The Greeks and Romans built nymphaeum buildings in many places throughout their empire around the Mediterranean; In Italy, Greece, Syria, Egypt, and North Africa. In the east, there are famous examples of this building in both the Jordanian city of Jerash and the Syrian city of Qanawat.
The construction of the nymphaeum in Besnada, which was recently renovated by local and international bodies, is one of the rarest models on the Syrian coast. Popularly, people call such buildings Roman water springs, although the construction of the nymphaeum is very different from the Roman water houses known to people as water springs. There is a great difference between the Roman water house and the Roman path of nymphs.

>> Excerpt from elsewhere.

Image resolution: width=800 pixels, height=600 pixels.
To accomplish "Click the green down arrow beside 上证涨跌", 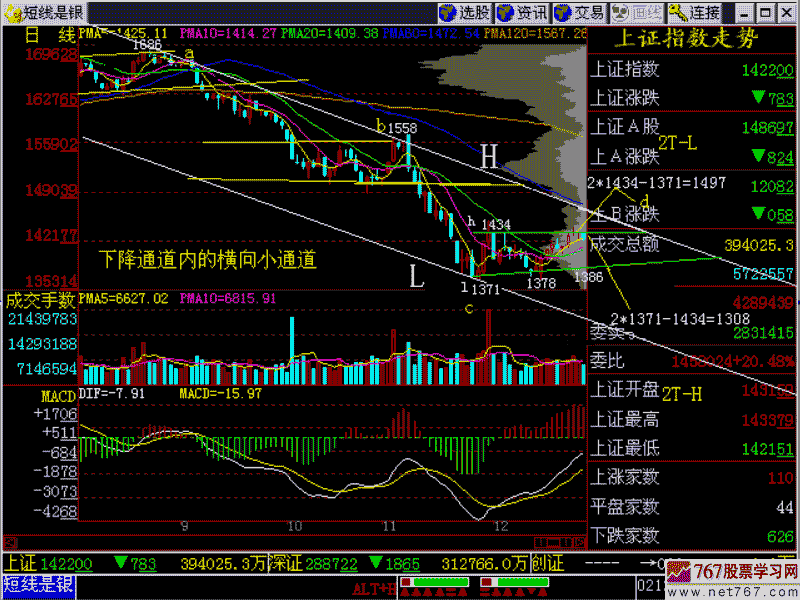I will click(760, 98).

The first is a service building to protect the water, while the second, as in the case of the Nymphium of Besnada, is a small temple dedicated to the holiness of the water nymphs.
For thousands of years, the fresh water of Besnada’s spring has been flowing to give life to the around. It stems from a cave carved out of rock between two hills in the ancient village of Besnada east of Lattakia and descends from a height of about 100 meters of sea level.
The spring is characterized by the purity of its water, which comes through a stream from the springs of the Karm Al-Lawz area that are high above the spring. The visitor to the spring can see the water’s opening into the inner chamber of the spring, which was constructed seven meters below the surface of the earth and is entered through a staircase that reaches a semi-circular water basin built of carved stone. The spring receives its water from springs that gather in an inner section in the form of a rock-dug room.
There is a reservoir where the spring water gathers before it is distributed to water the adjacent orchards. The reservoir connects with the spring by an underground tunnel several meters deep constructed with carved stone.
The spring dates back to the Roman period and is registered archaeologically. It differs geometrically from the rest of the water springs by the exact design of its semi-circular dome, which was built of sculptural stone above the spring a long time ago, which appears to be a mixture of the Ugaritic, Roman, and Byzantine architecture.